While hormones play a big part in falling in and out of love, sometimes it is serendipity or courage that moves a love affair from one level to another. Three Bee readers shared tales of love that shaped their lives.

“The interesting thing about my parents, married for 50 years,” conveyed one reader “is how they met. I believe it was fate. My parents had no idea that their fathers knew each other and came from the same little town in Italy. Both of my parent’s fathers grew up together, and then immigrated to the United States at different times for a better life. They went their separate ways. They got married, and my mother’s dad moved to Boston, while my father’s dad stayed in New York. Each of my grandfathers had their families and lost track of each other. Then after my mother graduated nursing school in Salem, Mass., she and a friend decided to venture to the big city of New York.

“My father graduated college and was working in Florida. He decided he had had enough of the tropical climate and moved back to New York at the same time my mother decided to move there.

“My maternal grandmother wrote to people she knew in New York to look after my mother; that’s the way they did it in those days. The person she wrote to was my father’s aunt. My father’s aunt wrote back and told her to tell my mother to come to an engagement party they were having and my mom could meet some people. Lo and behold, my father was there. He told me that he took one look at my mother and told himself that was who he was going to marry. And the rest is history, as they say!”

Another reader needed to make a point to her fiancé. It took a bit of courage on her part, but she resolved her dilemma. “After my boyfriend proposed to me, the discussion turned to who takes whose name. I’m not into the chattel thing — you know, the woman is owned by her father who sells her to the highest bidder — and wanted to keep my own name. My husband-to-be said that since he had gotten down on one knee with a ring, that I should take his name. Well, I though he did have at least a partial point, so I went out and had a ring made and got down on one knee and asked him to marry me.

“I now have a whole lot more respect for men, because even though he had already proposed, and I was reasonably certain that he would say yes, it was one of the hardest things I’ve ever done.

“And yes, he did say yes, and I kept my own name.”

Circumstances can work in love’s favor, and one male reader testified to that. “I remember the first Valentine’s Day with my sweetheart like it was yesterday, and not February 1979. We had been dating for about four months, and we were much in love and struggling financially, like a lot of young couples. I hadn’t been able to buy her flowers or a gift for Valentine’s Day, and was prepared to ask my boss, who happened to be my brother, for a loan until payday for the construction job I worked on.

“It was a subzero day at work and I was down in a dirt trench, cold and miserable, when my brother came by the work site. As he stood on top of the trench, he said he had something for me from our grandmother. I opened up the envelope he tossed down to me and it held a beautiful valentine from my dear grandmother.
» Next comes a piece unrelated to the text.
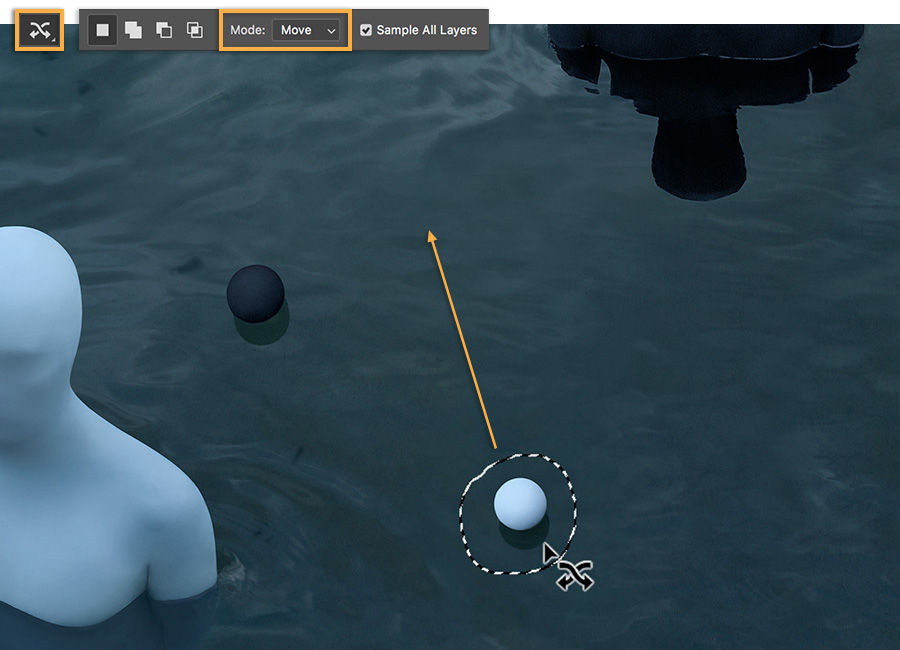Click the orange arrow annotation tip
900x650 pixels.
pos(430,232)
“Then something fell out of the card and landed by my feet in the dirt. It was a hundred-dollar bill. I would have cried, if it had not been for the men around me.

“During my lunch hour, I scurried across town and bought three dozen red roses. Next I headed to the local electronics store. We needed a new alarm clock very badly. So with my new GE clock radio and three dozen roses, I headed back to work with no lunch, but a smile on my face. I made reservations for us at the best restaurant in town and left my truck running all afternoon to keep the roses from freezing.

“We married the next summer and she is still my favorite valentine. The roses lasted a short time, but the clock/radio still works and we are more in love now than we were then.”